Modelling of Heating and Evaporation of Gasoline Fuel Surrogate Droplets

The results of modelling of the heating and evaporation of several gasoline surrogate droplets are reported. Five fuel mixtures are considered with the following initial liquid molar fractions: FACE (Fuel for Advanced Combustion Engines) A: 7% n-butane, 15% iso-pentane, 11% 2-methylhexane, 7% n-heptane, and 60% iso-octane; FACE C: 17% n-butane, 8% iso-pentane, 5% 2-methylhexane, 11% n-heptane, 3% toluene, and 56% iso-octane; PRF (Primary Reference Fuel) 84: 17.6% n-heptane and 82.4% iso-octane; PRF 100: 100% iso-octane and PRF 0: 100% n-heptane. The analysis is based on the Effective Thermal Conductivity/Effective Diffusivity (ETC/ED) and Infinite Thermal Conductivity/Infinite Diffusivity (ITC/ID) models. The ETC/ED model takes into account the effect of finite thermal conductivity, finite liquid diffusivity and recirculation inside droplets. Also, this model takes into account the effect of internal circulation in the moving droplets. The ITC/ID model ignores these effects.
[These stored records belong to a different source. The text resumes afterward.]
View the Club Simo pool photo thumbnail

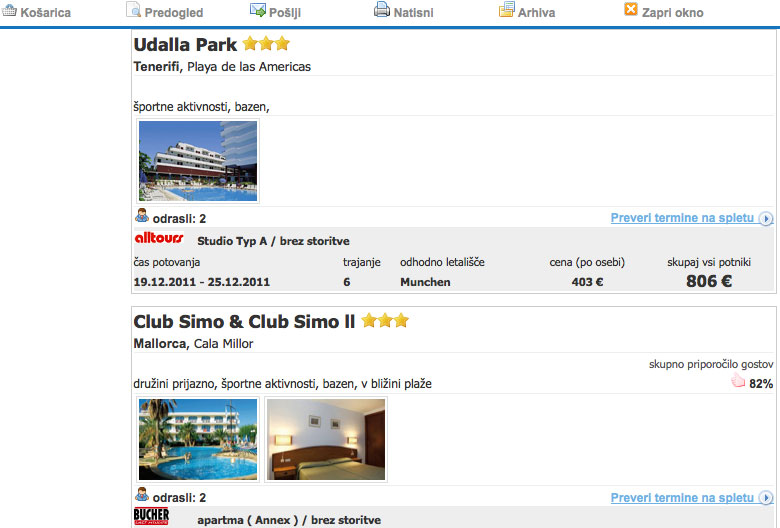(198, 439)
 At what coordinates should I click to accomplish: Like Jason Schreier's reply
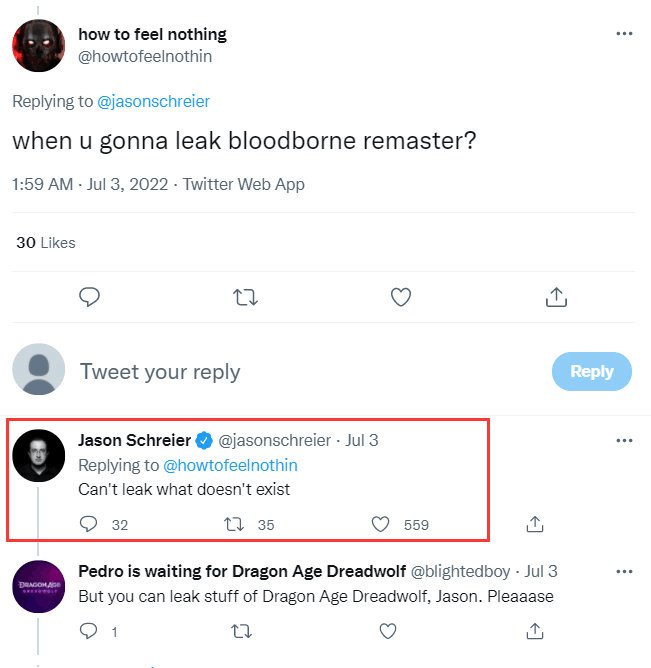(381, 524)
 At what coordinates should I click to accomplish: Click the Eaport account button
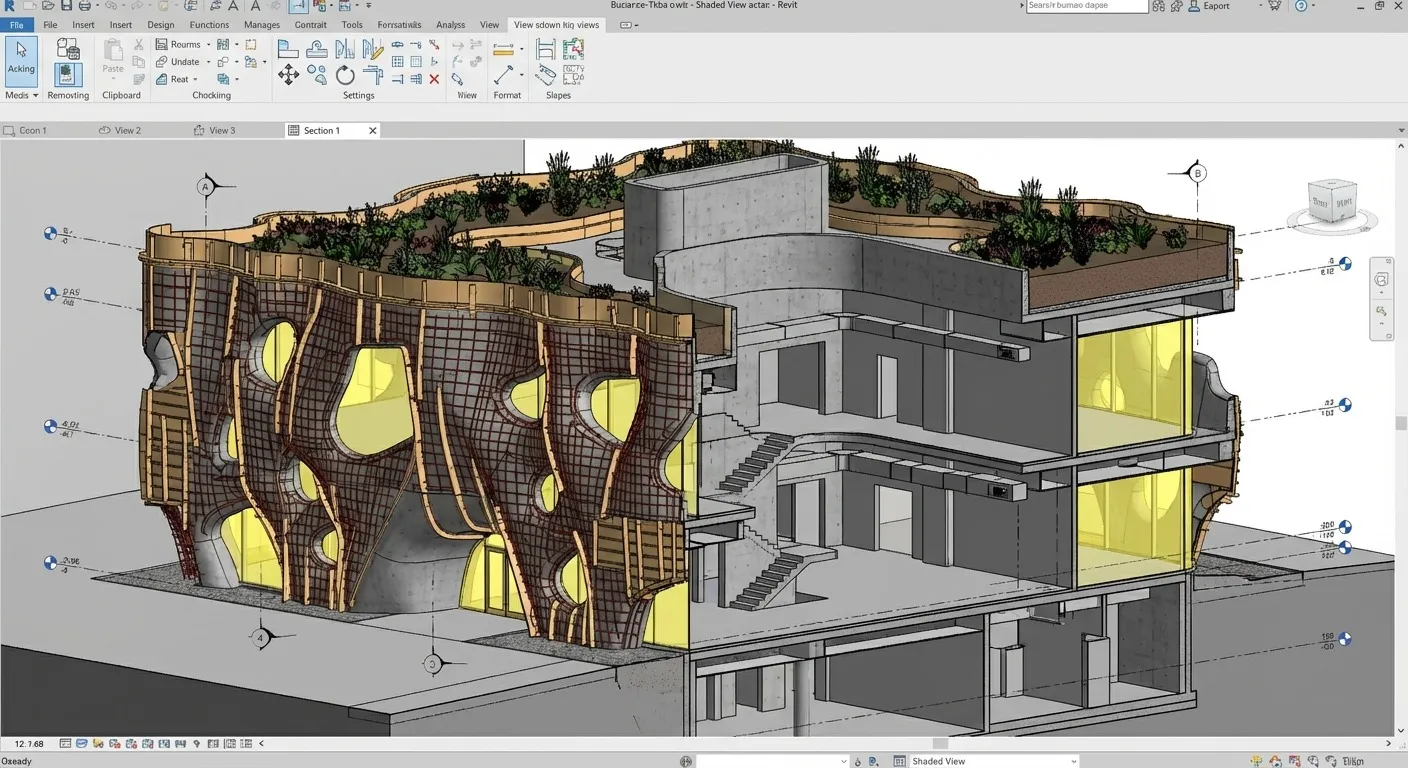(x=1216, y=6)
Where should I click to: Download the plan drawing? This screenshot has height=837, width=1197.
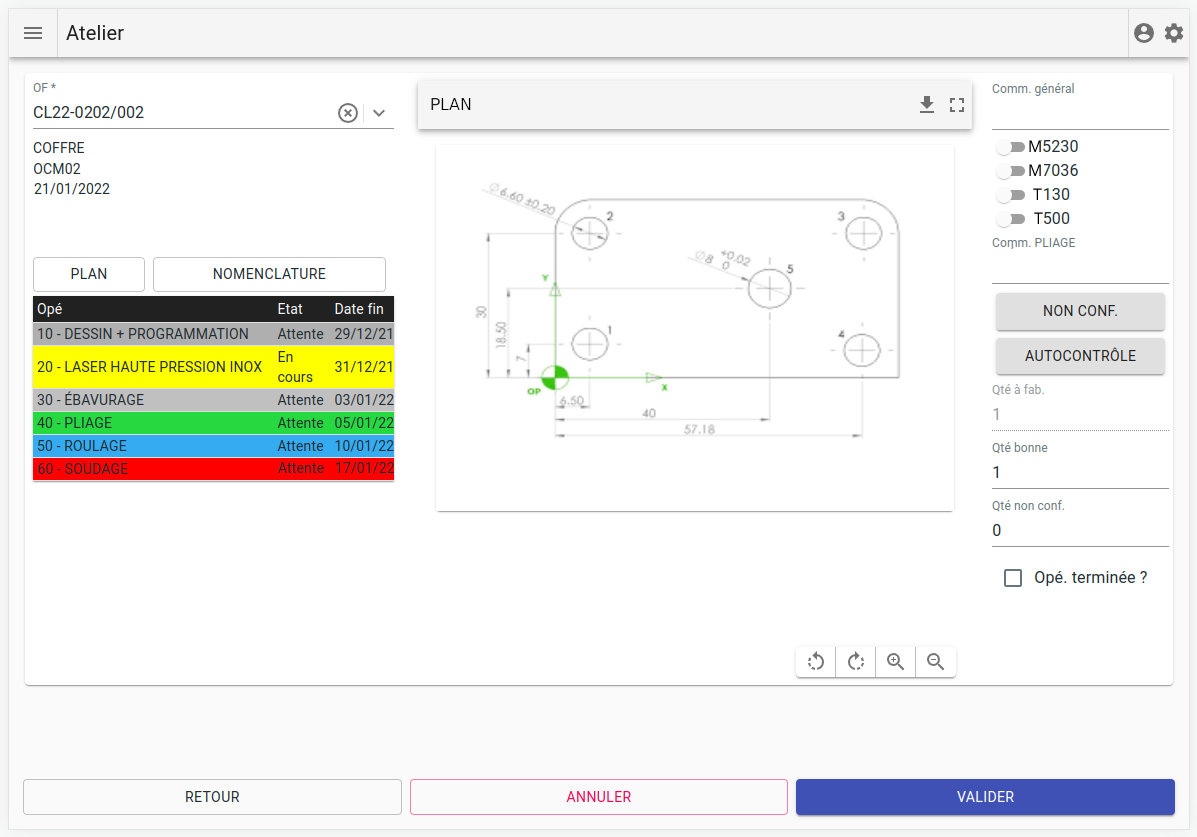(927, 104)
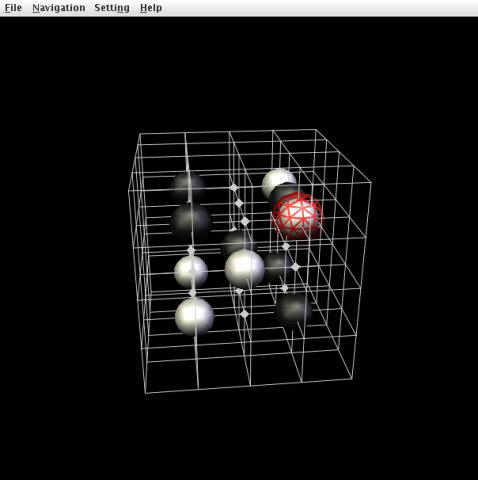
Task: Click diamond marker between the two left white spheres
Action: coord(192,293)
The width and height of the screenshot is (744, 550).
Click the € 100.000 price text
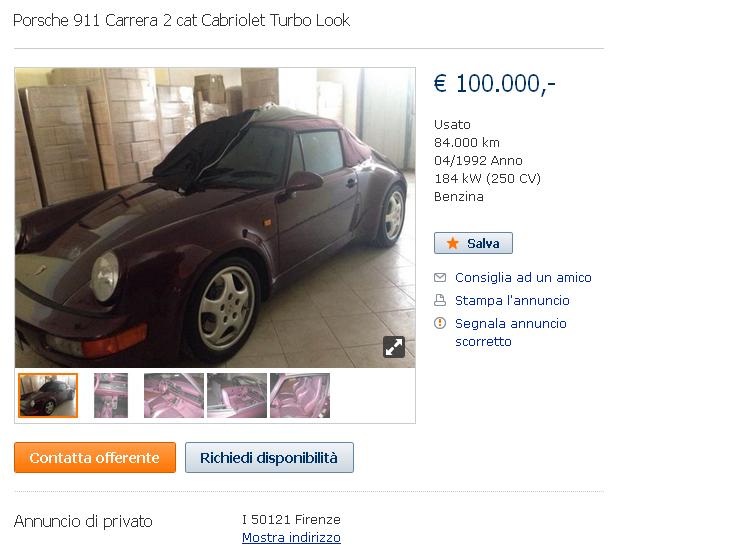(x=494, y=84)
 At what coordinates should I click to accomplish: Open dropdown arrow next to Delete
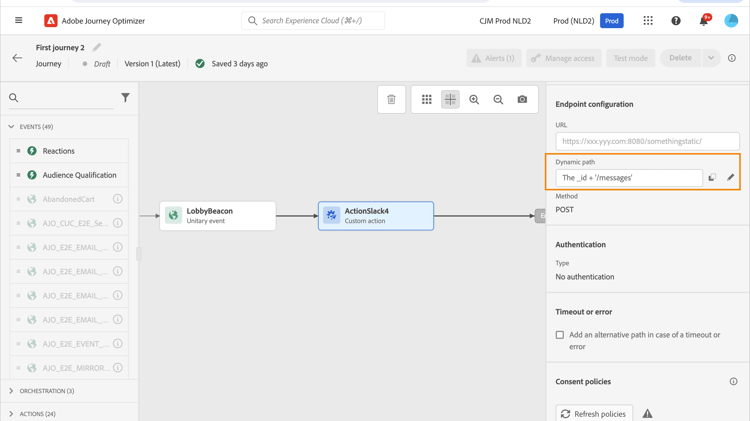[711, 58]
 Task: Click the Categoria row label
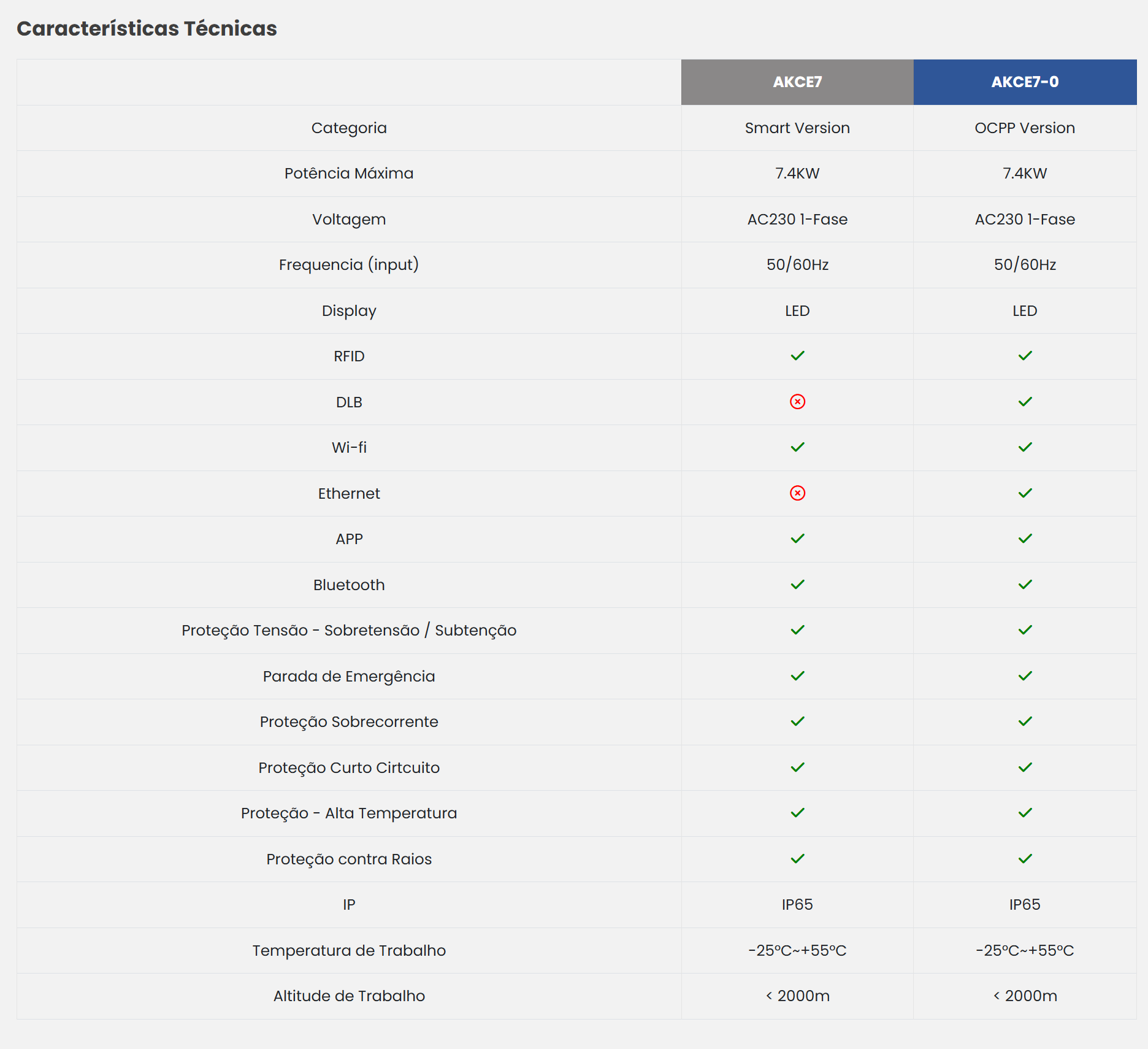349,128
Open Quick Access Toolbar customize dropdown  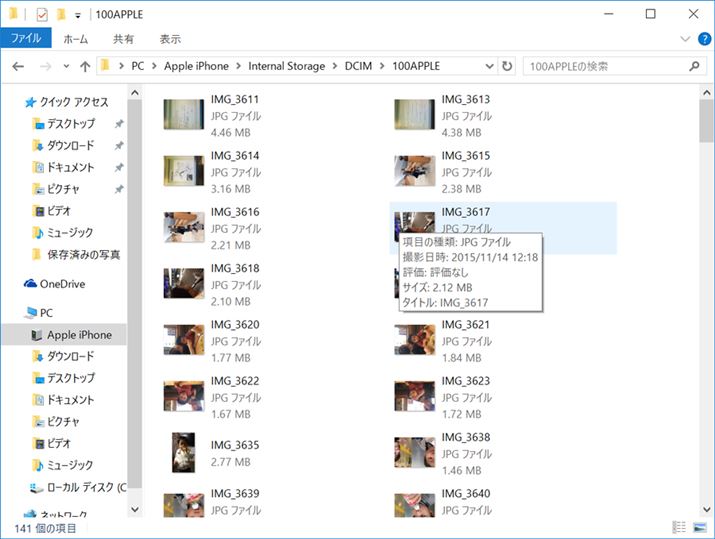click(x=78, y=16)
It is pointed out that the evaporation time of n-heptane droplets is the longest. Droplet temperatures predicted by the ETC/ED model differ significantly from those predicted by the ITC/ID model. The predicted temperature and mass fraction distributions highlight the practical importance of the ETC/ED model when studying the heating and evaporation of multi-component droplets.